How a network teaches itself to see — with no labels at all — just by deciding which two pictures are secretly the same.
The internet has billions of images. Almost none of them are labeled. Labeling is slow, expensive, and human — ImageNet took years and an army of annotators to tag a million pictures. Meanwhile a model that wants to “understand” images the way a person does seems to need exactly those labels to learn from. That is the bottleneck.
So here is the audacious question contrastive learning asks: can a network learn genuinely useful visual features from raw, unlabeled images — no “cat,” no “dog,” no annotations at all? And the answer, which reshaped computer vision around 2020, is a resounding yes.
The trick is to invent a task the data can grade by itself — a pretext task, a fake job whose answer is free. Contrastive learning's pretext task is beautifully simple: take one image, make two different distorted copies of it, and teach the network that those two copies belong together — while every other image in the batch is a stranger.
Think about what the two views share. We crop, flip, blur, and recolor the same photo of a dog. The pixels are wildly different between the two views. The only thing that stays constant is the content — the dog. So the single strategy that lets the network call both views “the same” is to extract a representation of the content and throw away the nuisance details: position, color, crop. That representation is exactly the useful feature we wanted, and we got it without a single label.
An embedding is just the vector of numbers the network produces for an image — a point in a high-dimensional space. “Together” and “apart” are measured by how aligned two of these vectors are (their cosine similarity). The whole game is geometry: arrange the points so same-image views land near each other and different images spread out.

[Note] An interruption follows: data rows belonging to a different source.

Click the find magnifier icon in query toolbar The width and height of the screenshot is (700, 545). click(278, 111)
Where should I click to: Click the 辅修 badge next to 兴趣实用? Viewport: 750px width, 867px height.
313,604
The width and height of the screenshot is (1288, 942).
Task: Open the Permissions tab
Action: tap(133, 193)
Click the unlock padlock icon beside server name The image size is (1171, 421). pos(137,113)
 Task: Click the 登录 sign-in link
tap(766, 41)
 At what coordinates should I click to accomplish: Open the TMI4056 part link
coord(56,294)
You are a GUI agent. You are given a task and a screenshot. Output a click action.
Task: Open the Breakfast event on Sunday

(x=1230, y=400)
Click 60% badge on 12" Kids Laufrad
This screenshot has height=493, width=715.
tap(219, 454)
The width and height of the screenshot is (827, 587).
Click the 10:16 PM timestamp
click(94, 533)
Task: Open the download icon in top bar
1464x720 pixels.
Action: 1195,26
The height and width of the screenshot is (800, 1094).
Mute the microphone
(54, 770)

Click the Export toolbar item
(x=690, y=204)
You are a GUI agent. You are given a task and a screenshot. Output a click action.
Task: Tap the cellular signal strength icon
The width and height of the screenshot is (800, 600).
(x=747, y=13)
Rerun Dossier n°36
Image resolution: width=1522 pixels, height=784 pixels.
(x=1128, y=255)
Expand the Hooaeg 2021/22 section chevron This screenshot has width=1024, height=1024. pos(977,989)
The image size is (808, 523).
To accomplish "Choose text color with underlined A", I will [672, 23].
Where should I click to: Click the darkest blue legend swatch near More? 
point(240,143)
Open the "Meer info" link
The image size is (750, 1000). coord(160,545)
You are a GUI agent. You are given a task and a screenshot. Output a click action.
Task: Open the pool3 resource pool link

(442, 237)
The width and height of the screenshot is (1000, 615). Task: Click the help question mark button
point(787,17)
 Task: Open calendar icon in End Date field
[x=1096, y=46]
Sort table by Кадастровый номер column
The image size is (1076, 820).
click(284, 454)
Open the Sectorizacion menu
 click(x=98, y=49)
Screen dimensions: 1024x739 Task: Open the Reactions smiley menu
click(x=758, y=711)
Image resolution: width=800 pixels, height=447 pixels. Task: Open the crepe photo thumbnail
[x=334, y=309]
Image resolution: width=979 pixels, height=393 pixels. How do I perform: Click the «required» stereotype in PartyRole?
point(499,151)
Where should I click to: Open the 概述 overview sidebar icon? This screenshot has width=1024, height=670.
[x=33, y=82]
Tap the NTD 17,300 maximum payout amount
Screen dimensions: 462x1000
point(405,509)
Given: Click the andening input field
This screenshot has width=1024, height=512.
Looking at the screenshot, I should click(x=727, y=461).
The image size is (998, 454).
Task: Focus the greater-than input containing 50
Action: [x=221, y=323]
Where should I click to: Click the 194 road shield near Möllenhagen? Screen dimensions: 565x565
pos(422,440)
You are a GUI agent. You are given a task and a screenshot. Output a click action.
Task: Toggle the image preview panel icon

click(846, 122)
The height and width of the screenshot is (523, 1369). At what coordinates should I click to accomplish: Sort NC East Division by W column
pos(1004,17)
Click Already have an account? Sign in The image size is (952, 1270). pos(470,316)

The toy below shows embeddings as points on a circle (a stand-in for the unit hypersphere where real embeddings live). Each colored pair is two views of one image. Press Train: positive pairs feel an attractive force pulling them together, and every point repels the others. Watch order emerge from noise — each pair collapses to a tight couple, and the couples spread evenly around the circle. That is contrastive learning, in miniature.
Each color = two augmented views of one image. They should end up close. Different colors should spread apart. Press Train and watch the geometry organize.
Everything in contrastive learning rests on one act: turning a single image into two views — two augmented copies that we declare to be a positive pair. The augmentation pipeline is not a detail; it is the curriculum. What you augment away is what the model learns to ignore.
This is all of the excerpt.